A União Europeia (UE) anunciou que retomará formalmente na segunda-feira (15) as negociações com a Ucrânia para sua adesão ao bloco, um processo que foi reativado graças ao fim do veto da Hungria.
“Todos os Estados-membros concordaram em abrir o primeiro agrupamento de negociações de adesão com a Ucrânia e a Moldávia”, anunciaram conjuntamente o presidente do Conselho Europeu, António Costa, e a presidente da Comissão Europeia, Ursula von der Leyen.
“É um reconhecimento da determinação, da coragem e do árduo trabalho demonstrados pelos dois países para avançar nas reformas, apesar dos imensos desafios”, declararam os dois líderes, que saudaram “um passo importante” rumo à ampliação do bloco.
Esse primeiro grupo de temas de negociação, conhecido como “cluster” no jargão de Bruxelas, será centrado nos valores e princípios fundamentais que os dois países deverão respeitar para um dia integrarem a UE.
Para aderir ao bloco europeu, os países candidatos precisam negociar, ao todo, seis “clusters”, que abrangem dezenas de capítulos.
Dessa forma, Bruxelas pretende assegurar que eles tenham adotado e aplicado as numerosas regras e normas vigentes na UE, desde meio ambiente até agricultura, passando pelo mercado interno.
A Hungria, durante o governo do ex-primeiro-ministro nacionalista Viktor Orbán, opôs-se a essa adesão e vetou o processo de negociação iniciado oficialmente em 2024.
O bloqueio foi retirado após a vitória, em abril, de seu principal opositor, Péter Magyar.
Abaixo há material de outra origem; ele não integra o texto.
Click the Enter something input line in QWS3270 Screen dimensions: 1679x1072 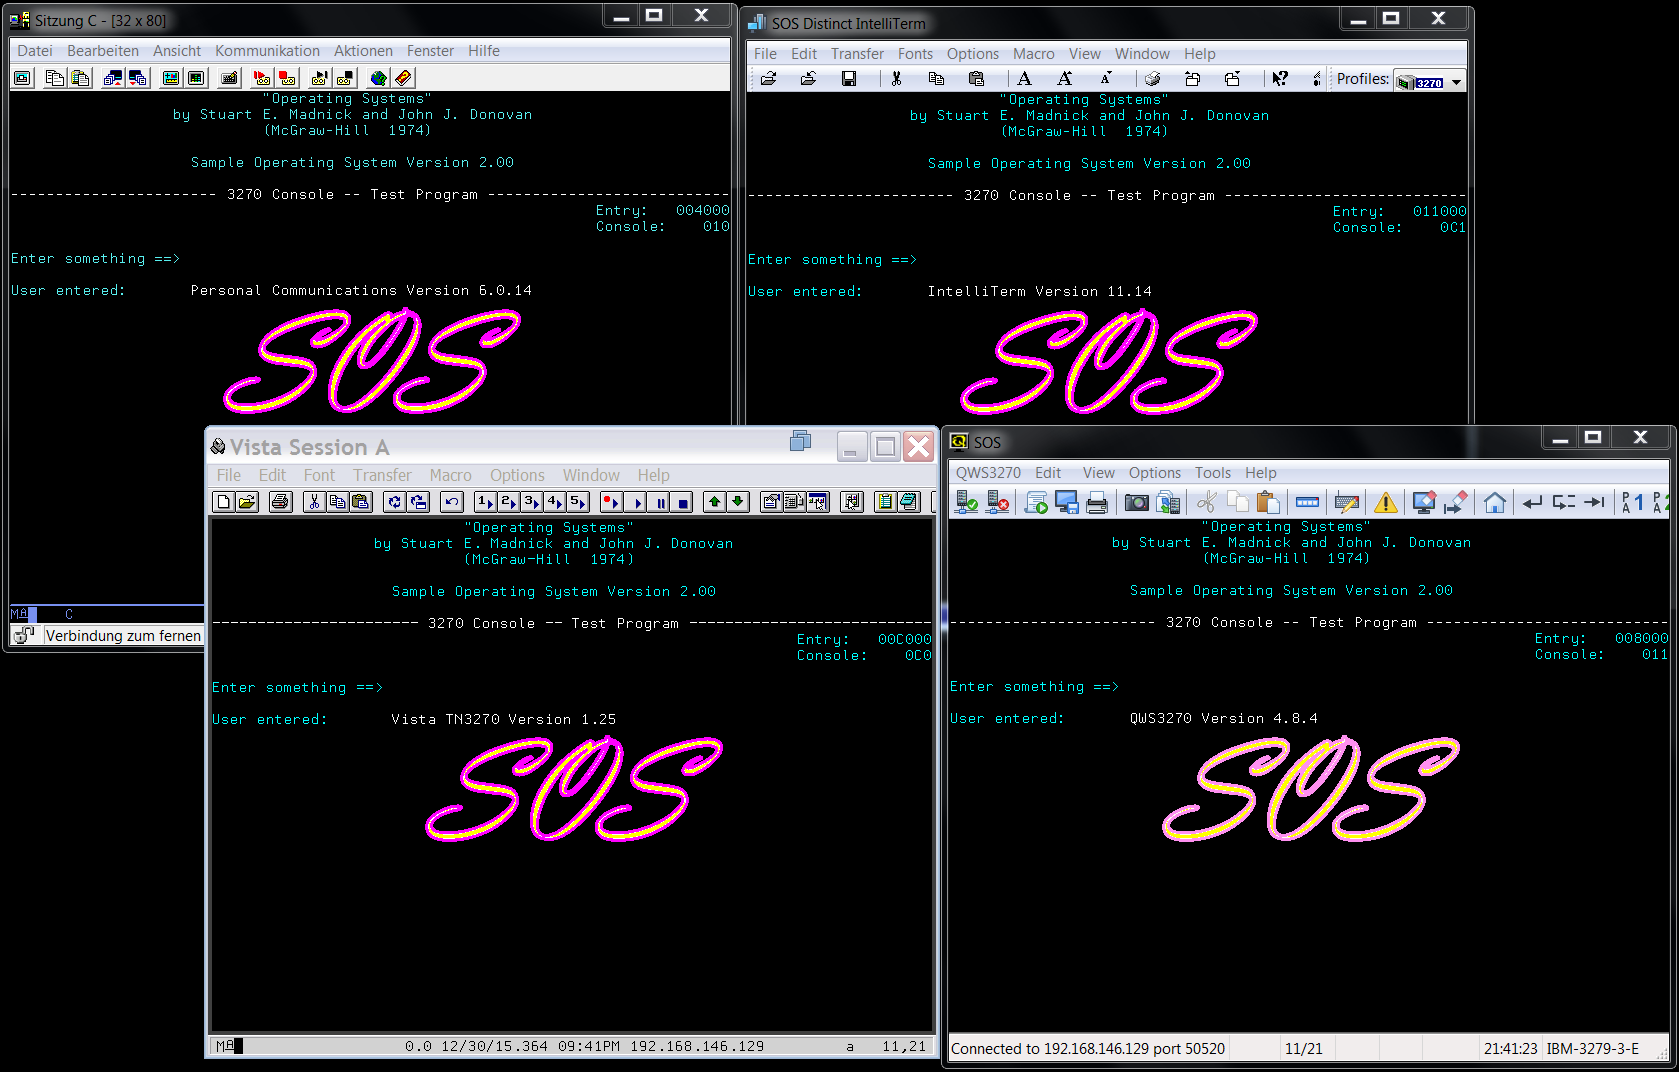[x=1300, y=687]
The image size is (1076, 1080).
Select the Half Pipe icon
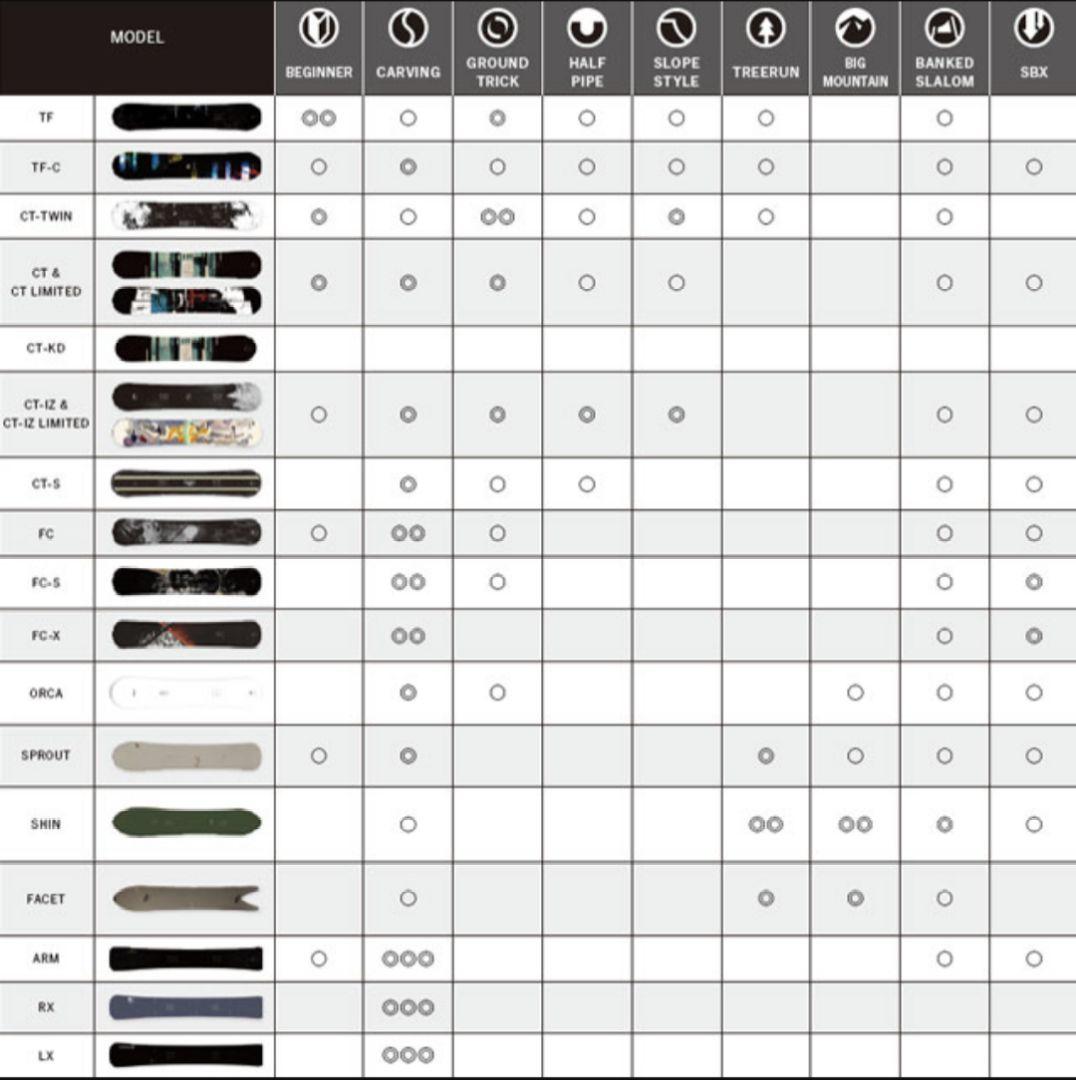[x=587, y=30]
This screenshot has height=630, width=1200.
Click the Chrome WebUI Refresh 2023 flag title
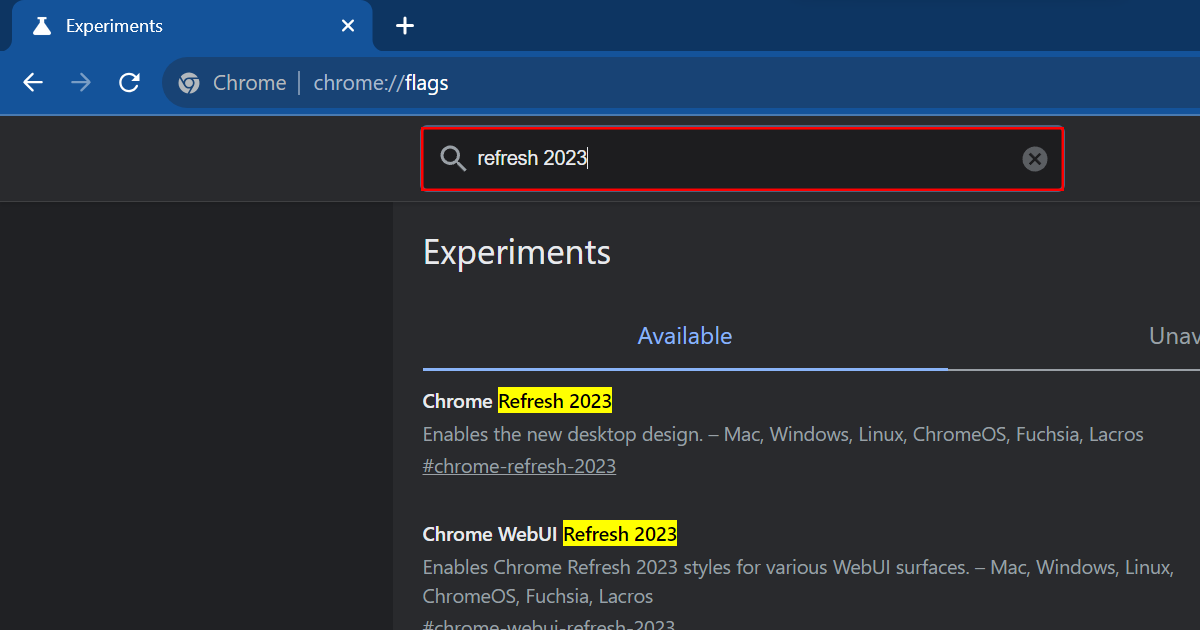pos(549,534)
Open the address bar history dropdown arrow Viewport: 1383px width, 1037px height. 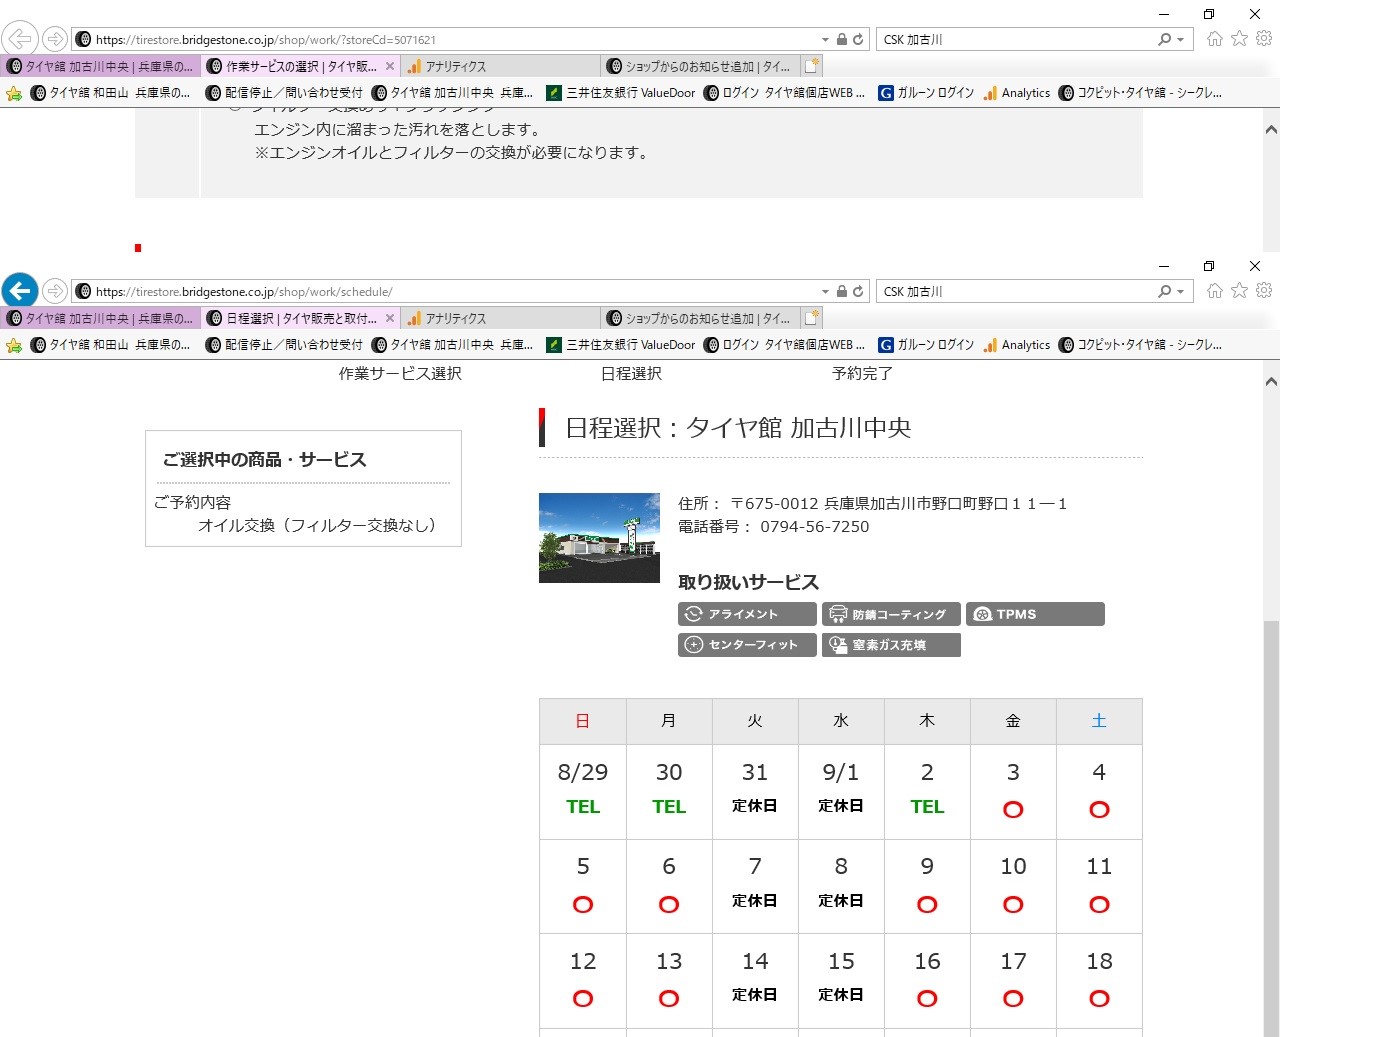coord(824,39)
Ainda assim, a Ucrânia, cenário de uma guerra desde a invasão russa de 2022, enfrenta um longo caminho para poder integrar a União Europeia.
Mesmo que consiga concluir com êxito as negociações — o que levará anos —, sua adesão dependerá da aprovação unânime dos 27 Estados-membros e posteriormente deverá ser ratificada por cada um deles, por meio de votação parlamentar ou referendo.
Para a União Europeia, em qualquer caso, “a ampliação é uma escolha estratégica”, afirmaram António Costa e Ursula von der Leyen.